American baseball player (1892–1965)

Eric George Adolph Erickson (March 13, 1892 – May 19, 1965), nicknamed "Swat", was an American professional baseball pitcher. He played professional baseball for 12 years from 1914 to 1925, including seven years in the major leagues with the New York Giants (1914), Detroit Tigers (1916, 1918–1919), and Washington Senators (1919–1922). He compiled a career win–loss record of 34–57 with a 3.85 earned run average (ERA).

==Early years==
Eric Erickson was born in Vårgårda, Sweden, in 1892. His parents, Selma (née Larson) and Swan Erickson, had emigrated to the United States years earlier, but Eric was born while they were vising their homeland.

==Professional baseball==
Erickson was the second player born in Sweden to play in the major leagues. Erickson was a right-handed pitcher who debuted with the Giants in 1914. Erickson pitched in only one game for the Giants, going five innings and giving up seven runs, though none were earned. In 1916, the Detroit Tigers gave Erickson a second chance, and he played parts of three seasons in Detroit, never having a winning season. He was traded to the Senators in 1919 and had his best seasons there. In 1919, as a teammate of Walter Johnson, Erickson led the American League in strikeouts per nine innings with 5.52, though he also was among the league leaders in hit batsmen and wild pitches. In 1921, Erickson was among the league leaders in ERA (3.62), strikeouts per nine innings (3.57), shutouts (3) and hit batsmen (11).

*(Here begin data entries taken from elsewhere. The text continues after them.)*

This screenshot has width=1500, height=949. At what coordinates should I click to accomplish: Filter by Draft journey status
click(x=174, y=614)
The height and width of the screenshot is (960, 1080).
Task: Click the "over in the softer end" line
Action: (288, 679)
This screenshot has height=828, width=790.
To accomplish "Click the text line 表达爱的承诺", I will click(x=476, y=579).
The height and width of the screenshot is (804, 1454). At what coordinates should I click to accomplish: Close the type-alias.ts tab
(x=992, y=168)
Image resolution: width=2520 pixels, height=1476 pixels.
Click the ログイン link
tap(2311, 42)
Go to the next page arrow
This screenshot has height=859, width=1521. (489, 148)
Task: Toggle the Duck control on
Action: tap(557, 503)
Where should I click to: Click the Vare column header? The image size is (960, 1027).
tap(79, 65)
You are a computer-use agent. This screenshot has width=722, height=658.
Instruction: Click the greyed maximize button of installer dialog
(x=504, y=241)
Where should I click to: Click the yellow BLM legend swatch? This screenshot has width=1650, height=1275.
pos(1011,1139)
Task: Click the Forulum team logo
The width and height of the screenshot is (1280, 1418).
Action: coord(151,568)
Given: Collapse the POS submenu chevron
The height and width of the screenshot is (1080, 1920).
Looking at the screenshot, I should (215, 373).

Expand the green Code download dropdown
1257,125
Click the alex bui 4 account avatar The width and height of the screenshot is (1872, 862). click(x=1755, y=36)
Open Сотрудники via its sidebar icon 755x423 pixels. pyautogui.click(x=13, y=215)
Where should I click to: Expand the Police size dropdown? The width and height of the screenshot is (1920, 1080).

Erickson also pitched for several minor league teams. He led the San Francisco Seals to a Pacific Coast League pennant in 1917 and won the 1917 PCL pitching Triple Crown, winning 31 games with a 1.93 earned run average and 307 strikeouts in 444 innings.

==Later years==
After his days in professional baseball, he worked in the shipping department of a metal company and also ran a farm. He died in 1965 at the age of 73 in Jamestown, New York.